Mas a ópera bufa não acabou por aqui. No que refere-se à sistemática cruzada do governo contra toda e qualquer imunização, o céu parece ser mesmo o limite. Dias mais tarde, uma aberração maior, ou, no mínimo, do mesmo tamanho, entrou em curso. Uma nota técnica, assinada pelo segundo da hierarquia da pasta de Queiroga, o secretário Hélio Angotti, chocava o Brasil ao apontar, explicitamente, que a Hidroxicloroquina funcionava e a vacina não. Era o apogeu do negacionismo, documentado e lavrado no âmbito do Ministério da Saúde. Nada poderia ser mais absurdo, contrariando a própria Anvisa, Conitec, autoridades sanitárias e institutos de pesquisas em todo o mundo. E essa era a diretriz a ser encaminhada ao Sistema do SUS, reiterando a pregação do capitão Cloroquina.

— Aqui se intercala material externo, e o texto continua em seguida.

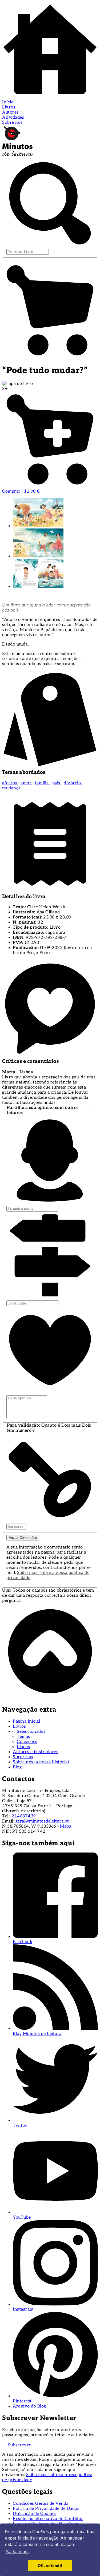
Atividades (13, 117)
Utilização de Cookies (35, 2513)
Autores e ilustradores (35, 1751)
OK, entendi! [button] (50, 2565)
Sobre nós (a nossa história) (41, 1762)
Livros (8, 107)
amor (27, 783)
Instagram (23, 2309)
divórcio (73, 783)
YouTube (22, 2217)
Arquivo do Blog (29, 2406)
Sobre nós (12, 122)
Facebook (22, 1941)
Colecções (27, 1741)
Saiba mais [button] (17, 2551)
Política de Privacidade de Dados (46, 2508)
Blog (17, 1767)
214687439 (23, 1816)
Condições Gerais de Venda (41, 2503)
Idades (23, 1746)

Para Angotti, as vacinas “não possuem efetividade, nem segurança”. O contrário do que ocorre, no seu entender, com o medicamento-estrela do malfadado kit Covid do governo. O espetáculo circense estava completo. A Organização Mundial da Saúde (OMS), a Food and Drug Administration (FDA) e a Agência Europeia de Medicamentos (EMA) protestaram. Associações médicas e legais pediram o impeachment tanto de Queiroga como do subordinado, Hélio Angotti. Em vão. O governo passou pano na história. A pasta retirou o documento, publicou nova versão (embora com a conclusão permanecendo praticamente igual) e deu por encerrado o assunto. A mentira, não é de hoje, passou a ser instrumento de gestão na era Bolsonaro. Também nessa área vital. Não bastasse o fato de que, em dois anos de pandemia, ele pouco ou nada fez em prol da segurança dos pacientes e promoção de tratamentos eficazes contra o vírus, ainda se mostra capaz de boicotar a única e eficiente arma existente para debelar o pesadelo da Covid.

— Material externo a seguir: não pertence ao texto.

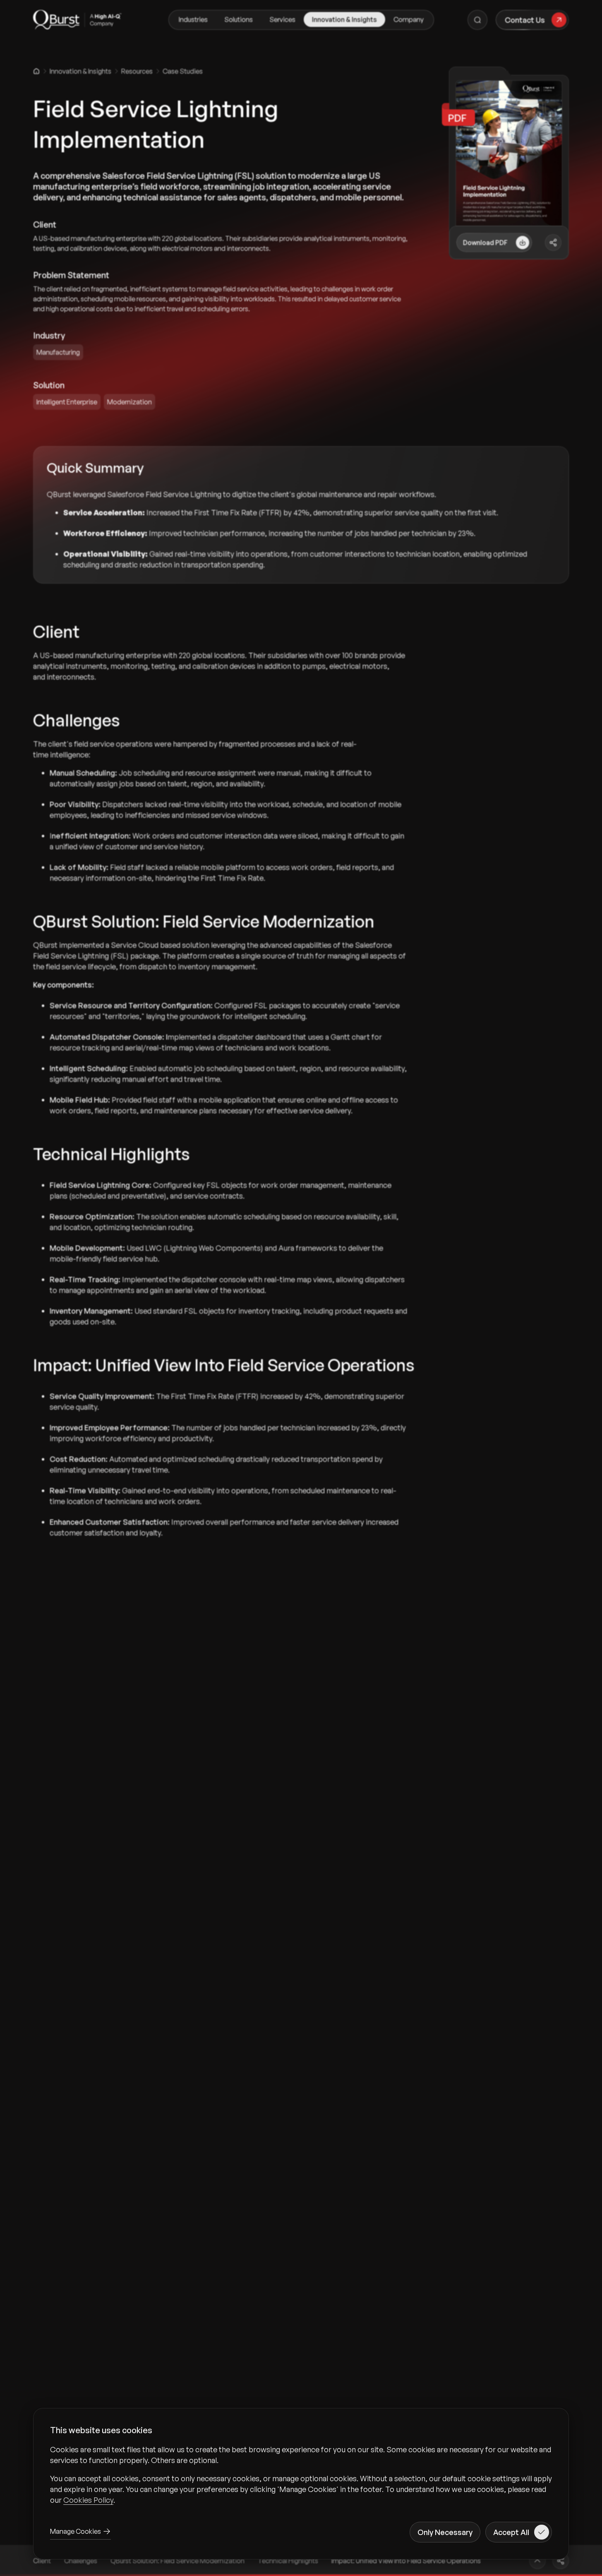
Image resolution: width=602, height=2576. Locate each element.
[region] (301, 2474)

É um governo repugnante, certamente o pior que passou por aqui em muitas décadas. Quiçá, em toda a história, desde o Descobrimento. É de um fundamentalismo que vai além dos simples conceitos conservadores e encontra parâmetros em seitas suicidas ou regimes autoritários. Não existem ali políticas públicas concretas, estruturadas, de saúde. Apenas amadorismo, com a venda de drogas inócuas, em sintonia às determinações de um mandatário que nada sabe sobre o assunto e que se baseia nos achismos. Em pleno pico da nova variante Ômicron, Jair Bolsonaro segue reclamando da “pressa” por vacinas. A Covid-19 voltou a liderar causas de morte no País e ele parece considerar pouco. Na logística de transporte das doses para a vacinação infantil, o caos inicial foi enorme. Veio a se descobrir depois que o ministro Queiroga dispensou licitações e escolheu um fornecedor sem nenhuma experiência no ramo. Motivo para investigação? Difícil, com os organismos de controle dominados pelo capitão do Estado. Não há como sublimar as evidências: a imunização vem sendo abertamente sabotada desde a primeira hora pelo presidente. Ele atua como adversário dos esforços para conter o avanço da doença. Faz de tudo um pouco e reitera a ideia de caos, cada vez que é contrariado por medidas de controle da enfermidade. Para um governo abominável, aliar-se ao vírus sempre foi a sua melhor opção. Ao menos deixa entender isso.